135 passengers on Friday’s Iberia Express flight from Madrid to Lanzarote were quarantined yesterday after a 52-year-old man on the flight tested positive for coronavirus.
The man is a Lanzarote resident and had travelled to Ciudad Real in Castilla-La Mancha to attend the funeral of his mother, who died of coronavirus a week ago. Castilla-La Mancha has one of the highest rates on Covid 19 infection in Spain, and Ciudad Real has reported 72 new cases in the last two days.
Health workers in Castilla-La Mancha contacted the man after discovering that he had been in contact with a possible source of the virus, and he was given a PCR test. Although the law forbids suspected cases from travelling until the results of tests are known, the man travelled to Madrid and boarded the flight to Lanzarote.

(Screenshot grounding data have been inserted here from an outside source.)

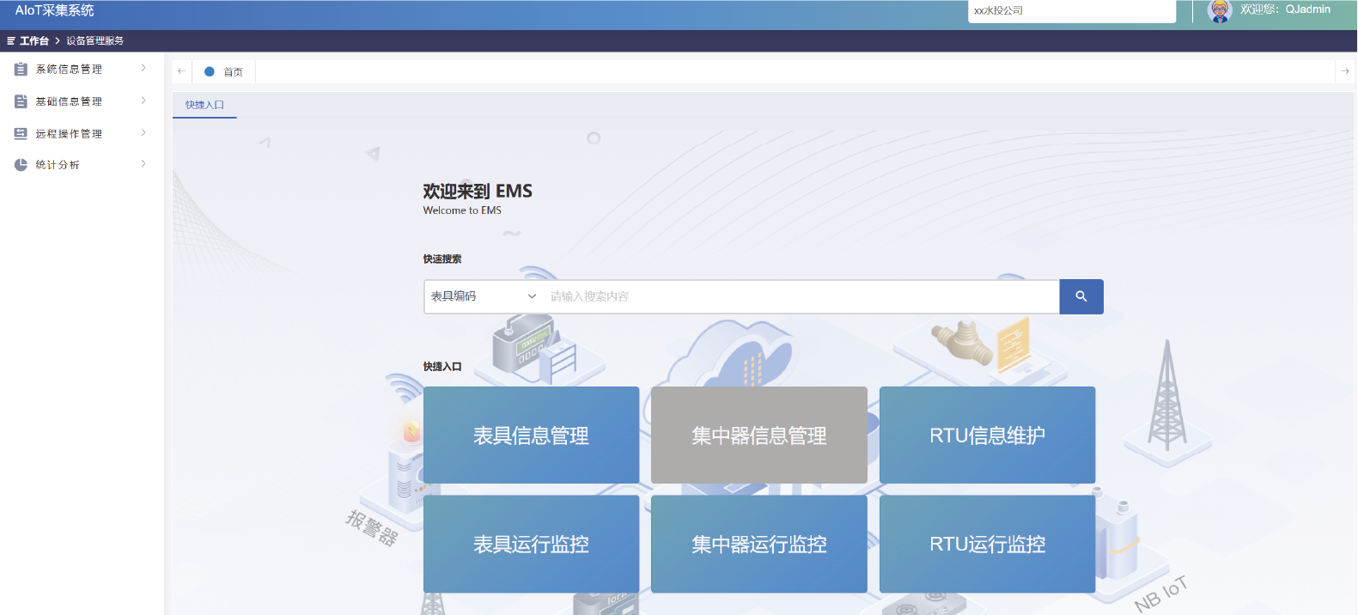This screenshot has width=1358, height=615.
Task: Select the 快捷入口 tab
Action: [x=204, y=105]
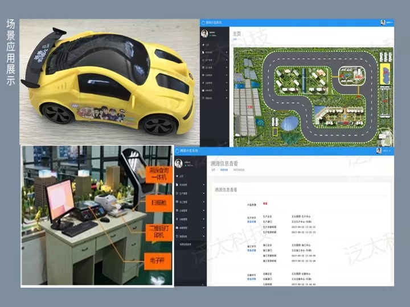Click the logo icon in the lower system header

[177, 151]
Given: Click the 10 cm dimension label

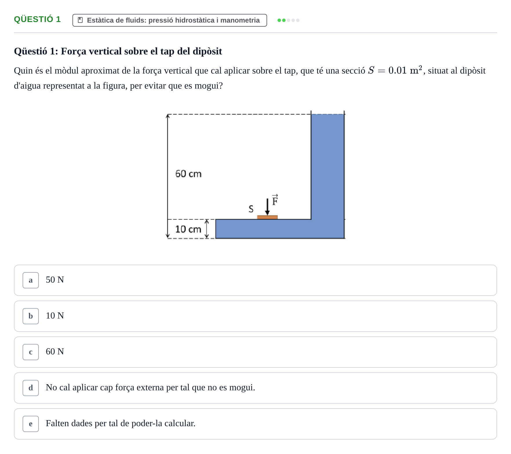Looking at the screenshot, I should pos(188,229).
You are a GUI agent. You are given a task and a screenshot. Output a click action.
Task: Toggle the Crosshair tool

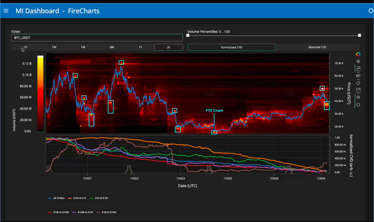click(x=358, y=105)
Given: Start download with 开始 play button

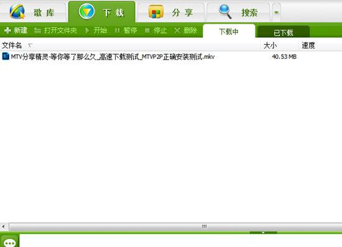Looking at the screenshot, I should [x=96, y=30].
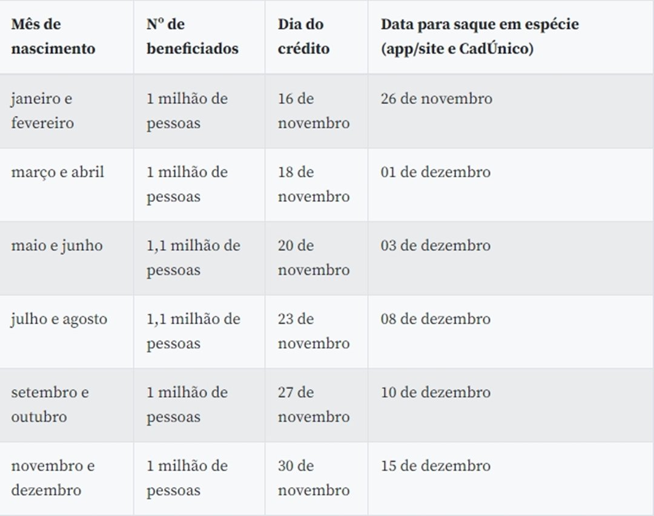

Yesterday, the Castilla- La Mancha health authorities discovered the test had been positive and tried to contact the man. After learning that he had travelled to Madrid airport, they immediately contacted Canarian authorities, who sent emergency health and security services to wait for the flight to land at Terminal 1 of César Manrique Airport. Guardia Civil officers are considering possible charges against the man.
135 passengers have been told to remain in isolation, with special attention being paid to the 14 travellers who were in closest proximity to the man during the flight. Passengers are being quarantined at their homes or in a hotel in Puerto del Carmen.

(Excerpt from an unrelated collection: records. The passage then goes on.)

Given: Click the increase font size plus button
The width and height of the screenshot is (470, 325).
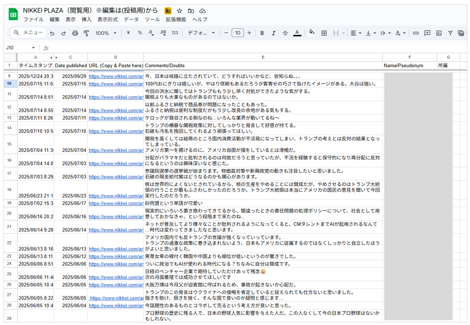Looking at the screenshot, I should [249, 33].
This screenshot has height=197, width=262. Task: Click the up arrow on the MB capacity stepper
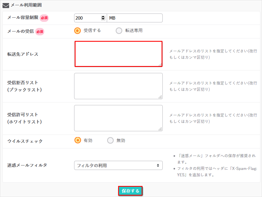click(103, 16)
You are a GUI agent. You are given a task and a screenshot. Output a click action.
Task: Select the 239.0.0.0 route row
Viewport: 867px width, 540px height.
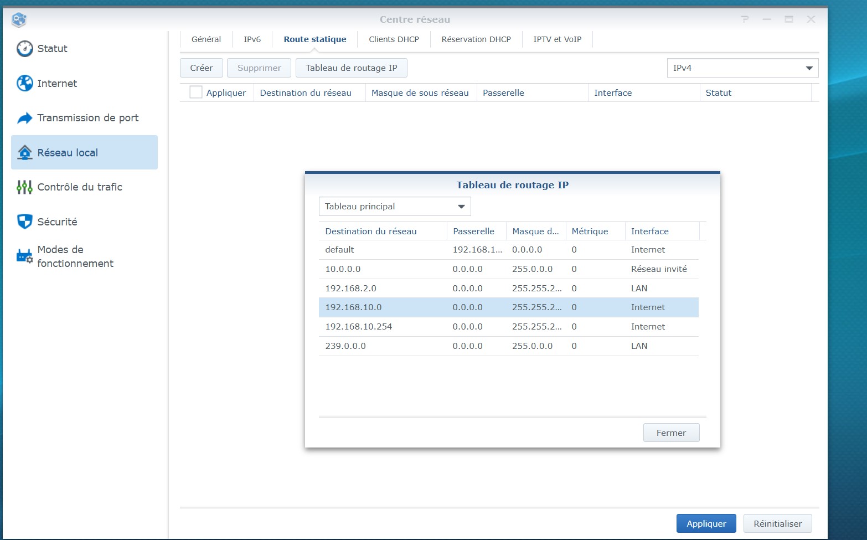pyautogui.click(x=508, y=346)
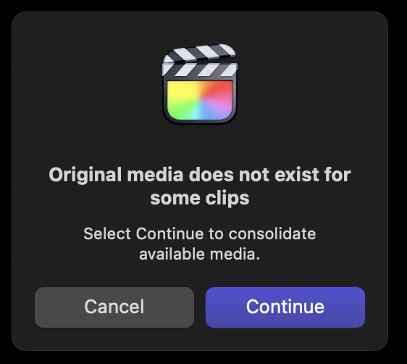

The man is the first new case on Lanzarote in 20 days, and arrived just one day after the two remaining patients in the Dr José Molina Orosa Hospital in Arrecife had tested negative.
The head of the Spanish government’s emergency health committee, Fernando Simón, praised the response of Lanzarote’s authorities, saying that “the positive case at a Canarian airport is an example of early detection.”

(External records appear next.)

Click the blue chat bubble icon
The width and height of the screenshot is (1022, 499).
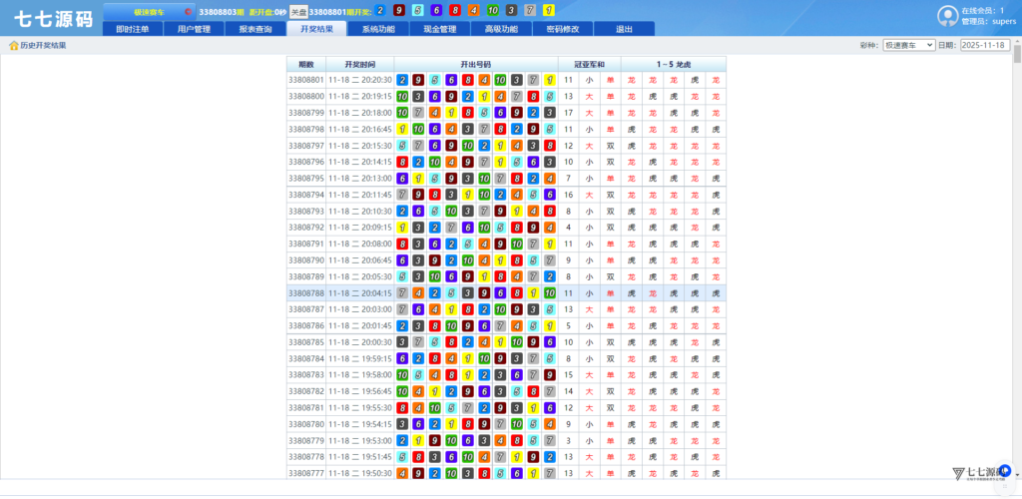pos(1004,469)
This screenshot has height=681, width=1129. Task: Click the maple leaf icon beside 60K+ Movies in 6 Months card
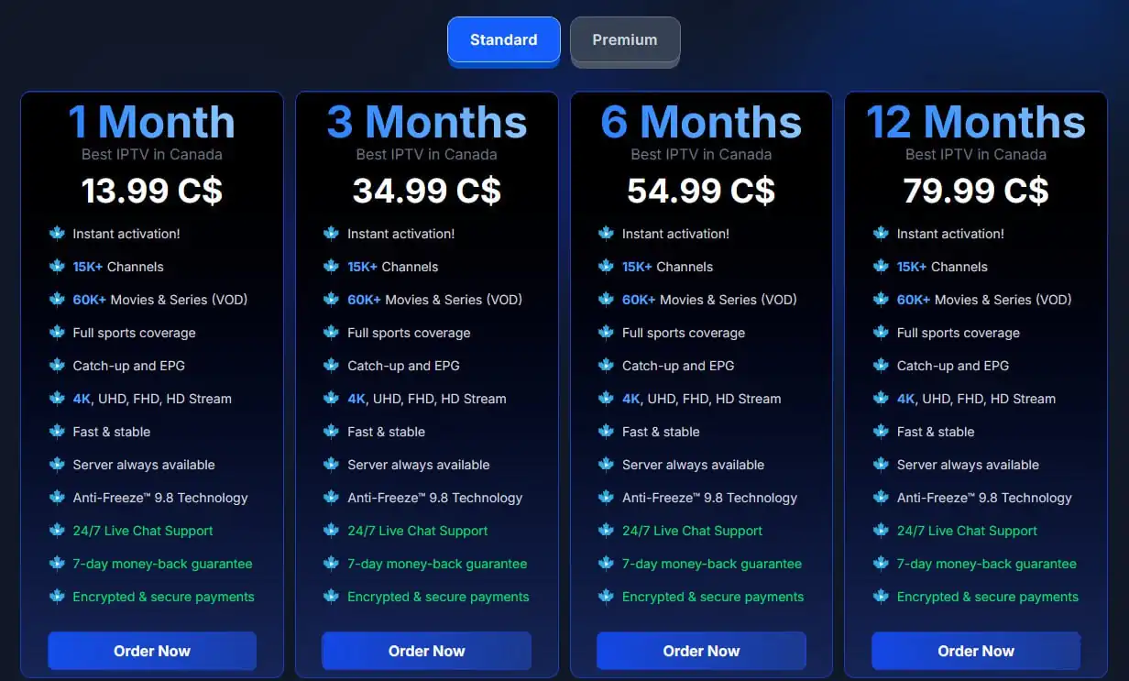[x=606, y=300]
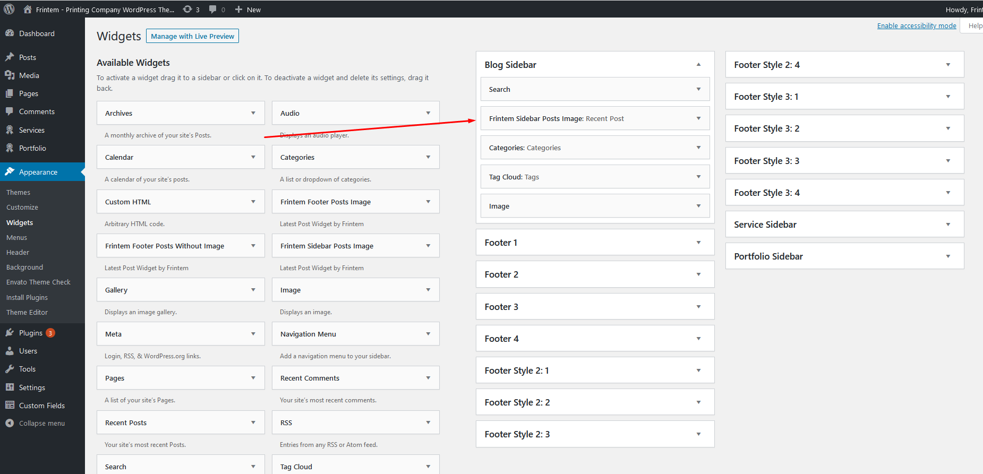Screen dimensions: 983x474
Task: Click the Collapse menu arrow icon
Action: point(10,423)
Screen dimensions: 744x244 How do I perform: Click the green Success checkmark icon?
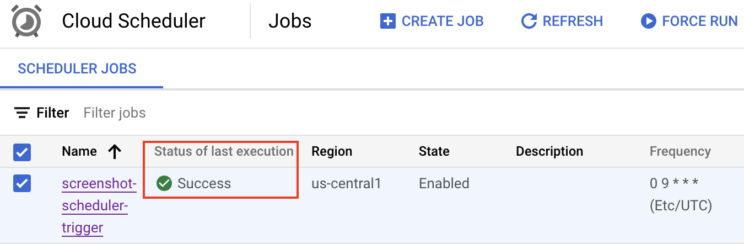click(x=164, y=183)
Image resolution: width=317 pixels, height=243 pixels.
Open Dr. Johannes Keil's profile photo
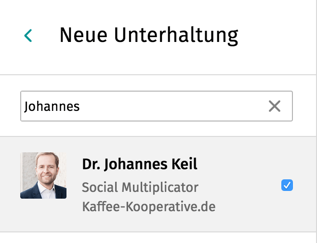pyautogui.click(x=43, y=175)
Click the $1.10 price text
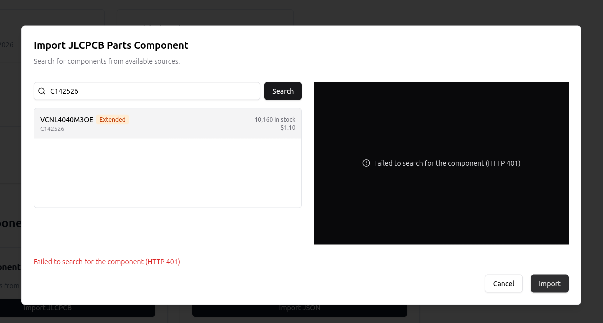This screenshot has height=323, width=603. tap(288, 128)
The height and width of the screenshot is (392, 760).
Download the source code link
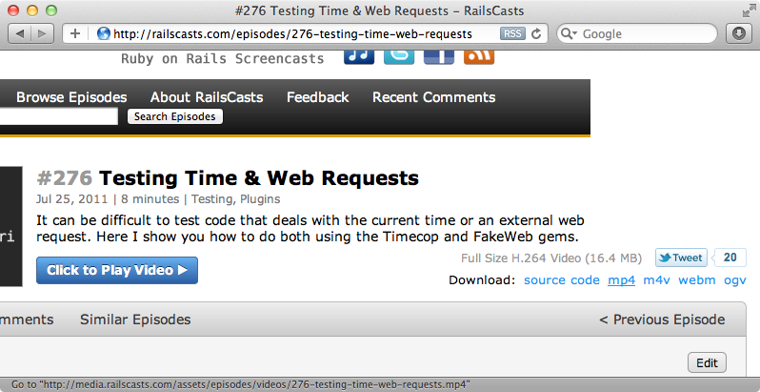pos(562,279)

However, questions have been raised about practices in Madrid, as other passengers have claimed that passengers were permitted to embark at Madrid Barajas without any temperature checks, and that airport staff in Madrid did not inspect documents justifying reasons for travel which must be carried by all passengers.
Canaries want tests at origin
The Canarian tourism councilor, Yaiza Castillo, has proposed that the regional health departments in Spain take responsibility for carrying out tests on passengers who are about to fly.
Castillo made the suggestion at a national tourism conference chaired by Spain’s secretary of State, Isabel María Oliver Sagreras. Her idea is that there will be “sanitary reciprocity” between all of Spain’s regions.
According to Castillo, the measure would “incentivize domestic tourism, combat the fear of contagion that is putting people off booking flights and reduce fear in the destinations that receive tourists.”
Should the measure be adopted, it is likely to form the model for similar measures in international flights.